What’s even more concerning than the health effects of mukbangs on broadcast jockeys is the widespread influence mukbang culture exerts on the eating habits of viewers.
“We would be concerned that watching a large amount of food being consumed may be triggering to individuals with eating disorders or who are susceptible to developing one, where the eating disorder involves restricting food intake, but also where binge eating is a factor,” said Richard Sly, clinical advisor for the eating disorder organization Beat. Not only are the foods consumed in mukbangs often unhealthy, but broadcast jockeys consume them in excessive and often dangerous quantities.
Even if mukbang creators can indulge week after week with no resulting effects on their health, it doesn’t mean this behavior should be framed as a fun, ongoing indulgence for the millions of viewers who will reap the repercussions of such eating behaviors. With the number of broadcast jockeys on YouTube and elsewhere increasing exponentially, how great an impact could mukbangs have on eating patterns, especially in a country like the U.S. already struggling extensively with obesity and eating disorders?

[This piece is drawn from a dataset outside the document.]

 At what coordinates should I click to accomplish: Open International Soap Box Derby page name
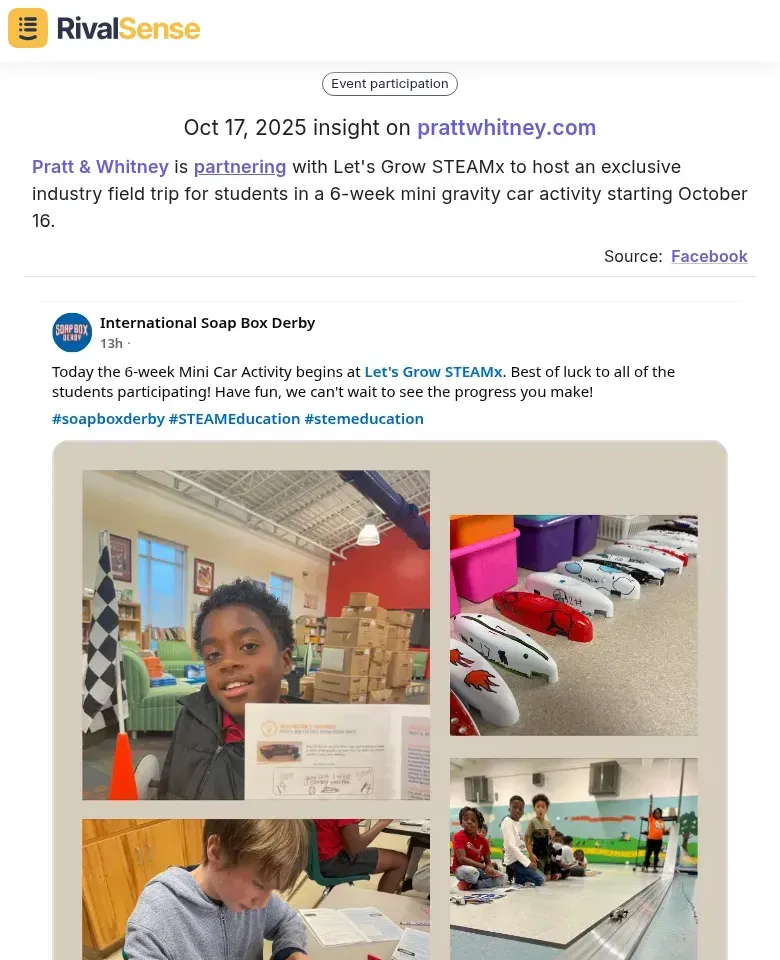(x=208, y=323)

Others, however, view mukbangs as a positive force in maintaining sustainable diets. “I’ve had viewers and subscribers send me countless emails over the years telling me that my videos have helped them realize that just one day of eating or hours of eating isn’t enough to make them ‘fat’ or overweight and that it’s okay to indulge once in a while,” said mukbang YouTuber Erik the Electric. “Mukbangs and having eating videos have helped me overcome my bouts with undereating—they’ve also helped me be able to be more ‘social’ around food, which is primarily what mukbangs are about.”
It remains to be seen whether the modern-day mukbang will cement itself in a bizarre corner of Internet culture or fizzle out like so many fads before it. Whether you’re of mukbang fandom or thoroughly disgusted, the best move right now seems to be to sit back, relax, and watch how this online eatery unfolds in the vast realm of global pop culture.